*Input:*
○ ○ ○

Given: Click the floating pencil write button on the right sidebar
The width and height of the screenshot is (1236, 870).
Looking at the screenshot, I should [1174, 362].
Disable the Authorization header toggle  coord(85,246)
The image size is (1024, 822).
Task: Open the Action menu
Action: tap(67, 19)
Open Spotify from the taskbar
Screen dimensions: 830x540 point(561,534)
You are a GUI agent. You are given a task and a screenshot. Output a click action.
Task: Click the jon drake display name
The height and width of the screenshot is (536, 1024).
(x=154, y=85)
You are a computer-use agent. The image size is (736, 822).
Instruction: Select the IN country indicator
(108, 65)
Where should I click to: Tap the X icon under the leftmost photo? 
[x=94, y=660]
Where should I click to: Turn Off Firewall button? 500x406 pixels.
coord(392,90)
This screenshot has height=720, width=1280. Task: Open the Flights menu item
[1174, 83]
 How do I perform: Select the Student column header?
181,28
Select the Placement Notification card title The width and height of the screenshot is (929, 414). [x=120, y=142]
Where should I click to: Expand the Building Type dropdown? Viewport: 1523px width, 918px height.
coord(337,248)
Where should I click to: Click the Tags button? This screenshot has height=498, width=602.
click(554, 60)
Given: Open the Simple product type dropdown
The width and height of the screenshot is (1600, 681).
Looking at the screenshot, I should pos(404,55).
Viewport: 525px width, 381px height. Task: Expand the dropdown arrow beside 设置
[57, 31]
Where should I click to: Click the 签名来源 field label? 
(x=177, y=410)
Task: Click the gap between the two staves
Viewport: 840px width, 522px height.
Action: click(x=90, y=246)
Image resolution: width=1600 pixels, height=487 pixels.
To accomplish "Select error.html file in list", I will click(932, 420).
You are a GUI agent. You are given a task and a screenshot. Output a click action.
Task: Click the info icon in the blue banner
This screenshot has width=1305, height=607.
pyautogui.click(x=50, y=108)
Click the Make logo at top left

○ ○ ○

*Direction:* Render every line of the listing above as a Markdown table with the columns "Row" and "Line". Number the rows in order and omit blank lines.

*Output:*
| Row | Line |
|---|---|
| 1 | Given: Click the floating pencil write button on the right sidebar |
| 2 | The width and height of the screenshot is (1236, 870). |
| 3 | Looking at the screenshot, I should [1174, 362]. |
| 4 | Disable the Authorization header toggle  coord(85,246) |
| 5 | The image size is (1024, 822). |
| 6 | Task: Open the Action menu |
| 7 | Action: tap(67, 19) |
| 8 | Open Spotify from the taskbar |
| 9 | Screen dimensions: 830x540 point(561,534) |
| 10 | You are a GUI agent. You are given a task and a screenshot. Output a click action. |
| 11 | Task: Click the jon drake display name |
| 12 | The height and width of the screenshot is (536, 1024). |
| 13 | (x=154, y=85) |
| 14 | You are a computer-use agent. The image size is (736, 822). |
| 15 | Instruction: Select the IN country indicator |
| 16 | (108, 65) |
| 17 | Where should I click to: Tap the X icon under the leftmost photo?  |
| 18 | [x=94, y=660] |
| 19 | Where should I click to: Turn Off Firewall button? 500x406 pixels. |
| 20 | coord(392,90) |
| 21 | This screenshot has height=720, width=1280. Task: Open the Flights menu item |
| 22 | [1174, 83] |
| 23 |  How do I perform: Select the Student column header? |
| 24 | 181,28 |
| 25 | Select the Placement Notification card title The width and height of the screenshot is (929, 414). [x=120, y=142] |
| 26 | Where should I click to: Expand the Building Type dropdown? Viewport: 1523px width, 918px height. |
| 27 | coord(337,248) |
| 28 | Where should I click to: Click the Tags button? This screenshot has height=498, width=602. |
| 29 | click(554, 60) |
| 30 | Given: Open the Simple product type dropdown |
| 31 | The width and height of the screenshot is (1600, 681). |
| 32 | Looking at the screenshot, I should pos(404,55). |
| 33 | Viewport: 525px width, 381px height. Task: Expand the dropdown arrow beside 设置 |
| 34 | [57, 31] |
| 35 | Where should I click to: Click the 签名来源 field label?  |
| 36 | (x=177, y=410) |
| 37 | Task: Click the gap between the two staves |
| 38 | Viewport: 840px width, 522px height. |
| 39 | Action: click(x=90, y=246) |
| 40 | Image resolution: width=1600 pixels, height=487 pixels. |
| 41 | To accomplish "Select error.html file in list", I will click(932, 420). |
| 42 | You are a GUI agent. You are given a task and a screenshot. Output a click action. |
| 43 | Task: Click the info icon in the blue banner |
| 44 | This screenshot has width=1305, height=607. |
| 45 | pyautogui.click(x=50, y=108) |
| 46 | Click the Make logo at top left |